Wednesday, February 13, 2013

Intermittently seeing EADDRNOTAVAIL when calling connect

Follow on to  my previous post.

I have been debugging Linux systems for many years at Vertica, and very often I have been helped by a lucid description of a problem that someone else has written and posted. In this post I hope to pay back some of that help that I have received over the years.

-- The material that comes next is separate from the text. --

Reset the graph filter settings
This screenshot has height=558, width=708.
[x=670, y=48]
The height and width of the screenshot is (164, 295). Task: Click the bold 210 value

Geek Alert: the rest of the post will delve into socket geekery. If that doesn't get you excited, there are plenty of other ways to spend you time on the internet.

Problem:

In some cases on more recent (introduced at the end of 2012 and early 2013) Redhat based kernels (I don't know about other distributions) when you connect a file descriptor that was previously bind-ed to a specific port, the kernel will intermittently return EADDRNOTAVAIL.

Specifically, I have observed this behavior change going from

Linux 2.6.18-308.13.1.el5 #1 SMP Tue Aug 21 17:10:18 EDT 2012 x86_64 x86_64 x86_64 GNU/Linux to:
Linux  2.6.18-348.1.1.el5 #1 SMP Tue Jan 22 16:19:19 EST 2013 x86_64 x86_64 x86_64 GNU/Linux

In my (admittedly abusive) test program, about 150 out of 3000 rapidly opened and then closed sockets (with at most 10 outstanding at any time) fail with the call to connect returning -1 and setting errno to EADDRNOTAVAIL.

Solution:

Don't bind the socket first. Call connect directly.

There it is -- in a nutshell -- my contribution to global knowledge. Hopefully it makes more than zero positive karma.

Discussion:

The problem doesn't seem to maifest itself if bind is not called on the socket before calling connect. I have no idea why this particular implementation quirk exists, nor why the change in behavior got backported by RedHat into RHEL5. A comment on the apache.org trafficserver-dev mailing list suggests the problem might be due to the fact that the Linux kernel has two different code paths for assigning ephemeral ports depending on if bind has been called or not.

Background:

For those of you reading along not familiar with BSD/POSIX style sockets calls I will try and provide some background while I have ambition and this information is still paged into my head.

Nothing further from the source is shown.